Sans doute frustré par ce retour avorté, Brabham revient un an plus tard en famille : lui et son fils aîné Geoff (25 ans) sont associés au volant d’une Ford Falcon. Tout comme Jacky Ickx et Henri Pescarolo, qui sont avec Derek Bell, Johnny Rutherford et Janet Guthrie (la première femme engagée à Indianapolis) les guest stars de cette édition pour laquelle la tirelire des organisateurs devait être bien pleine. Les Brabham finissent à une obscure 18e place, alors que Ickx s’impose avec Allan Moffat. En 1978 Brabham revient encore, tout comme Ickx, Bell et Pesca qui semblent y prendre goût. Et avec un autre retraité australien, le solide Brian Muir, il termine 6e avec une Holden Torana.

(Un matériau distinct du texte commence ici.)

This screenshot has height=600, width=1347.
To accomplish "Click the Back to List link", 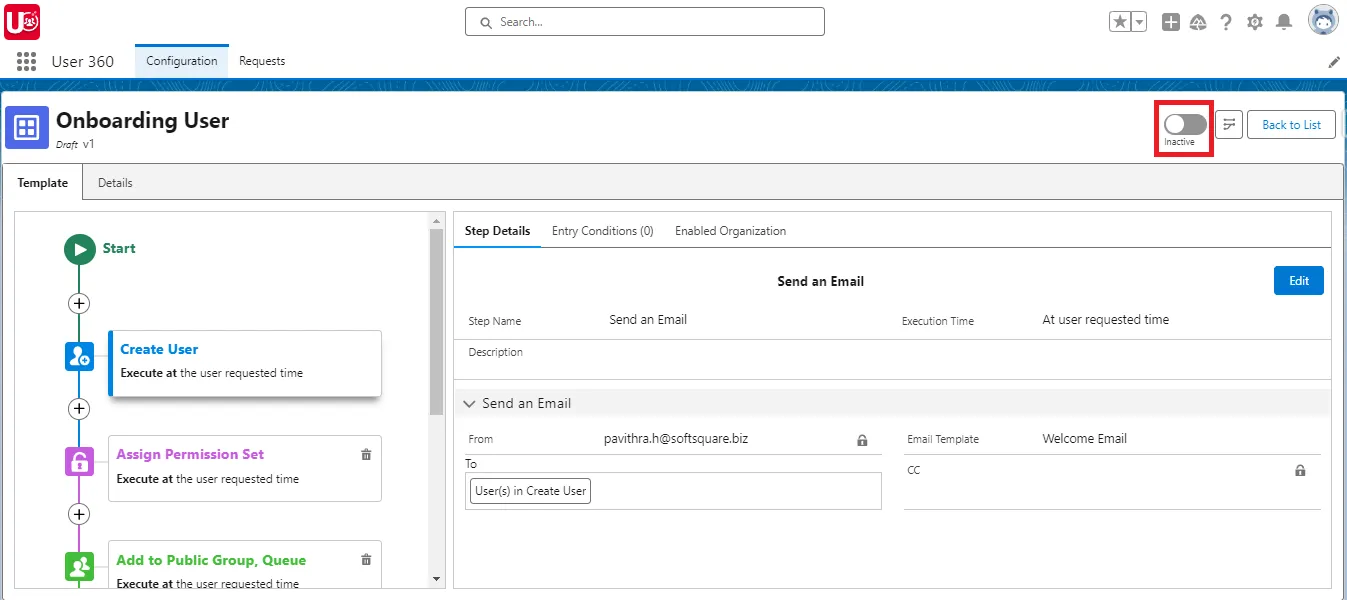I will (x=1291, y=124).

Alors, est-ce tout ? Non, pas tout à fait encore. Trois ans plus tard, on retrouve le vieux Jack en combinaison, mais beaucoup plus près de chez nous. Est-il en vacances en Europe en cet été 1981 ? Toujours est-il que c’est bien lui et non l’un de ses fils qui est inscrit sur la Ford Capri n°27 avec l’ingénieur-pilote de chez Porsche Günter Steckkönig et le Belge Rémy Marquet. Résultat : 21e place. Trois ans s’écoulent encore et nous voilà en 1984. Si le nom de Brabham est toujours dans la course, c’est maintenant Geoff qui assure cette présence. Vainqueur du challenge Can-Am 1981, il court en formule Indy cette année-là. Mais, un an avant le premier Grand Prix F1 à Adélaïde, l’Australie accueille pour la première fois, le 2 décembre 1984, une épreuve de championnat du monde FIA : les 1000 de Sandown Park, dernière manche du championnat du monde des pilotes d’endurance organisée sur un hippodrome près de Melbourne. Pour l’occasion, les organisateurs ont négocié avec l’usine Porsche un volant pour les deux champions du monde australiens, Jack Brabham et Alan Jones. Mais le plateau est assez pauvre, les Porsche 956 sont sans rivales et le public ne se bouscule pas : à peine plus de 10 000 spectateurs, ce qui vaudra aux promoteurs de l’événement un bouillon financier tel que l’expérience, prévue initialement sur trois ans, ne sera pas reconduite. Pas de reconduction non plus pour le père Jack ; cette fois, c’est la der des ders et c’est non classé pour distance insuffisante qu’il achève cette course avec le jeune Anglais Johnny Dumfries. Une dernière course immortalisée en images, puisque la 956 n°56 était équipée d’une caméra embarquée.